Every Body Looking is a young adult novel in verse by Candice Iloh, published September 22, 2020 by Dutton Books for Young Readers.

Reception 
Every Body Looking was well-received by critics, including starred reviews from Kirkus Reviews, Booklist, and Publishers Weekly. 

Kirkus Reviews referred to the book as a "young woman’s captivating, sometimes heartbreaking, yet ultimately hopeful story about coming into her own." Teen Vogue called it "[l]yrical, insightful, and searing," and Buffalo News called it " a stunning debut."

Booklist wrote, "This debut is a testament to the beauty of Black girls, their circumstances, bodies, and cultures.
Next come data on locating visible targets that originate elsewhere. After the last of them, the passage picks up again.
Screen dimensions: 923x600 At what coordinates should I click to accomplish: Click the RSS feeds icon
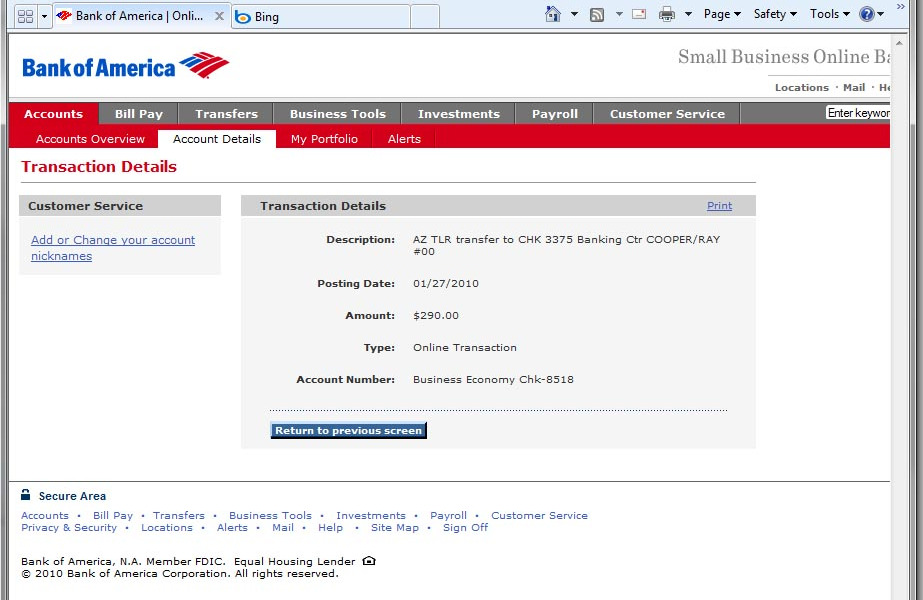(x=597, y=14)
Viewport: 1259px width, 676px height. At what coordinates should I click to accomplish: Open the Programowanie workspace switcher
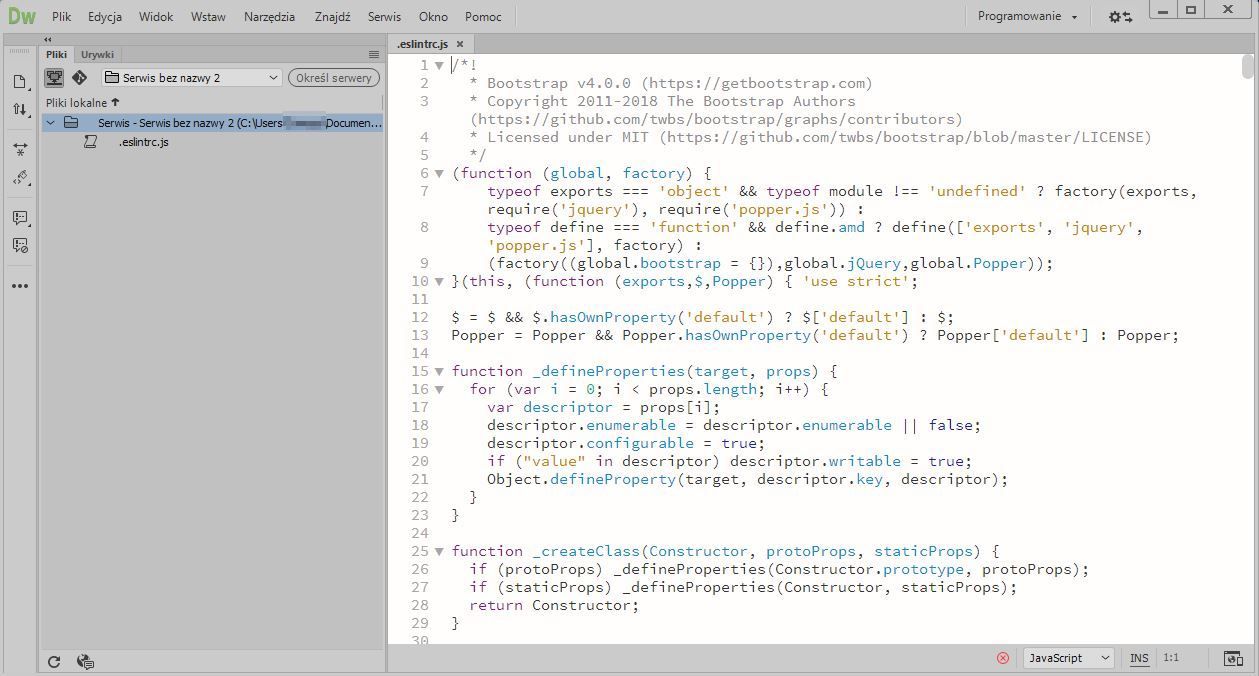1023,16
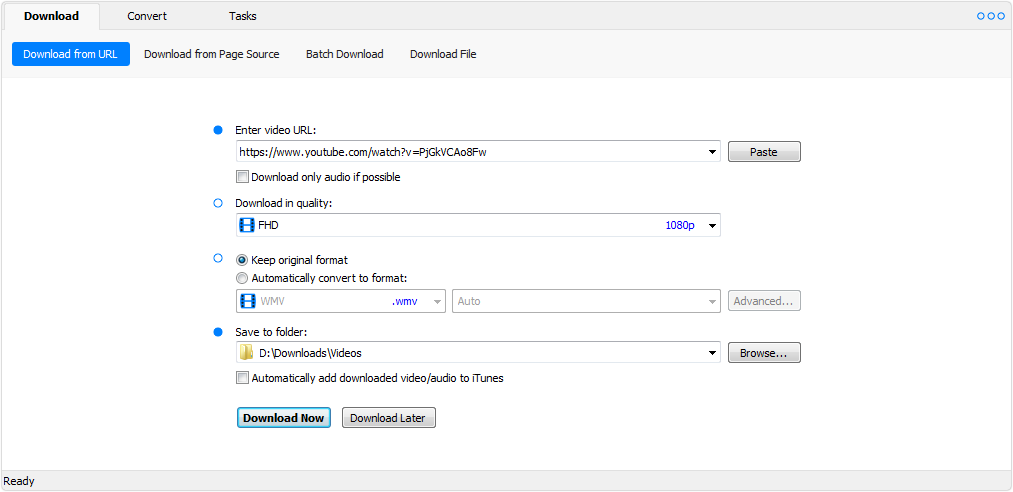This screenshot has width=1013, height=492.
Task: Click the Browse... button
Action: [x=764, y=353]
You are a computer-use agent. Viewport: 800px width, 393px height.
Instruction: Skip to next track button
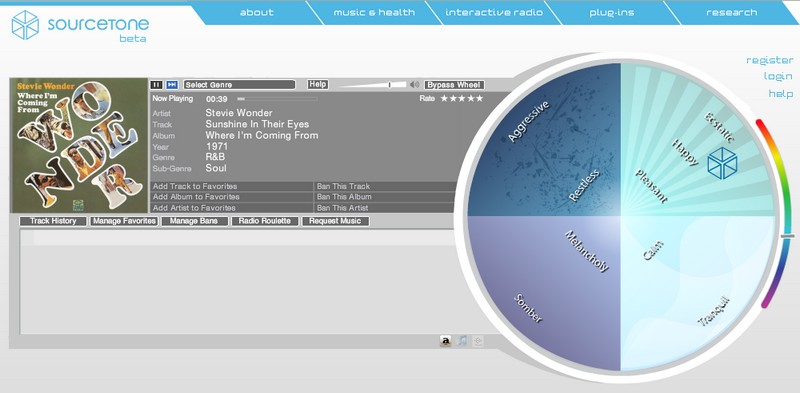tap(172, 85)
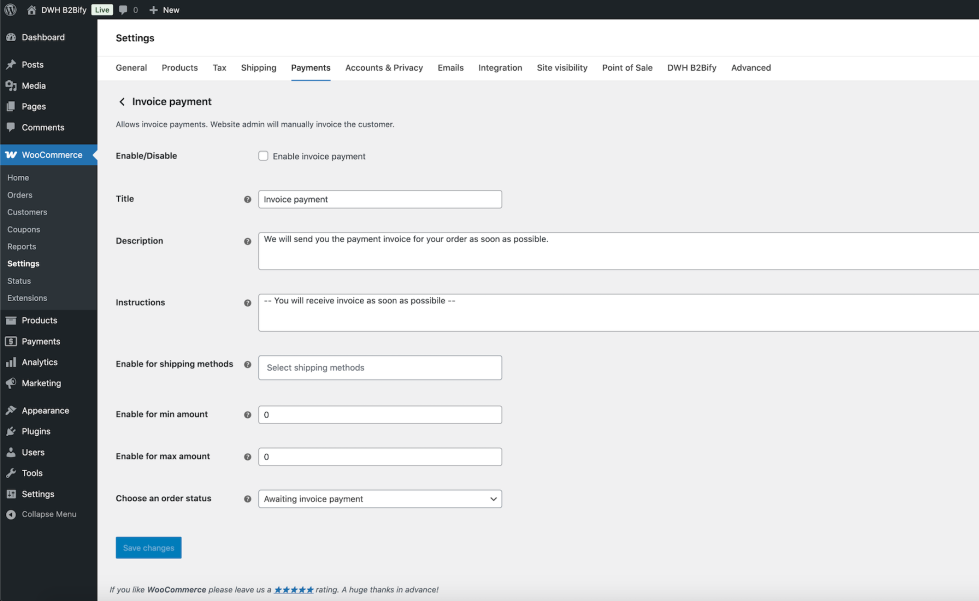The width and height of the screenshot is (979, 601).
Task: Click the Instructions help tooltip icon
Action: [248, 303]
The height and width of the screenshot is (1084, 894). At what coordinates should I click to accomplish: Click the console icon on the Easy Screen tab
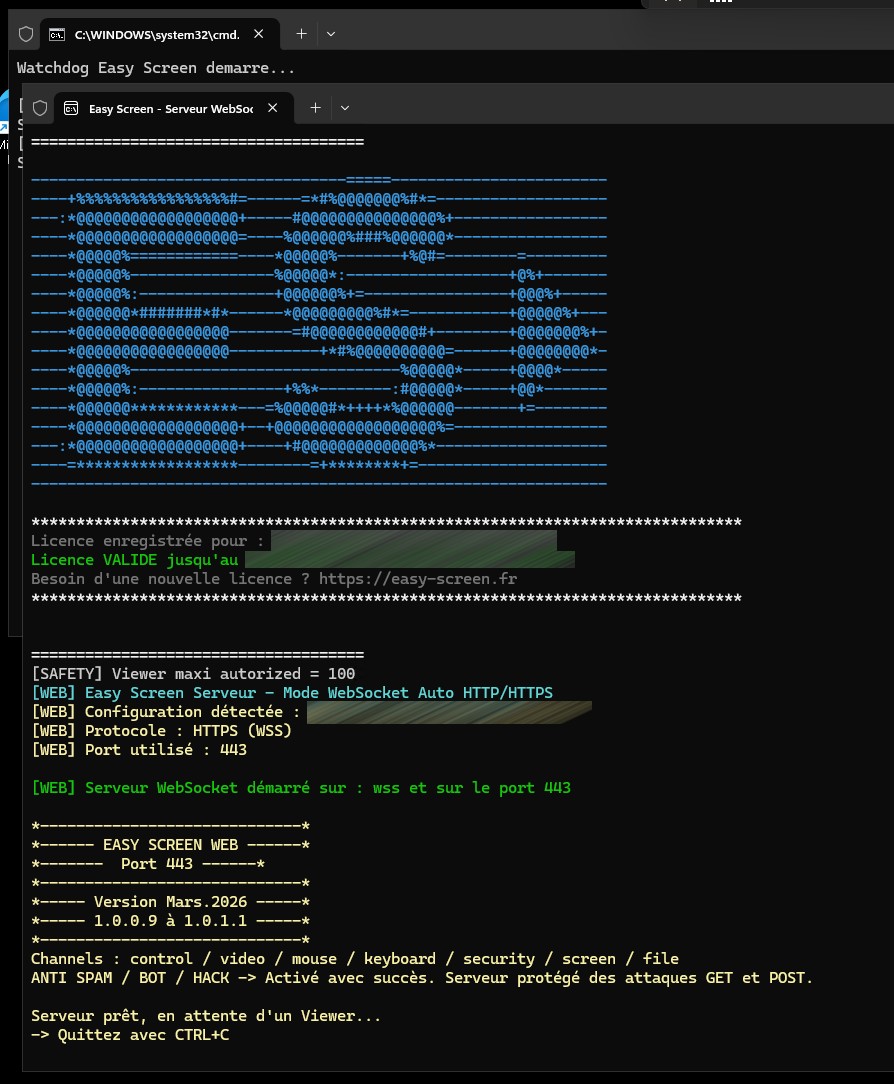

A title to savor slowly, this is a captivating read, with even more depth imbued in the formatting and play with white space."

BookPage wrote, "Iloh movingly explores the concept of safety through Ada’s relationships with her parents, as well as in her evolving perspectives on money, potential careers and budding romantic crushes. Teen readers who long for more independence than adults are willing to grant them, or who long to be seen as individuals rather than vessels for adult influence and direction, will find many points of identification with Ada’s story."

The book also received positive reviews from The New York Times and School Library Journal.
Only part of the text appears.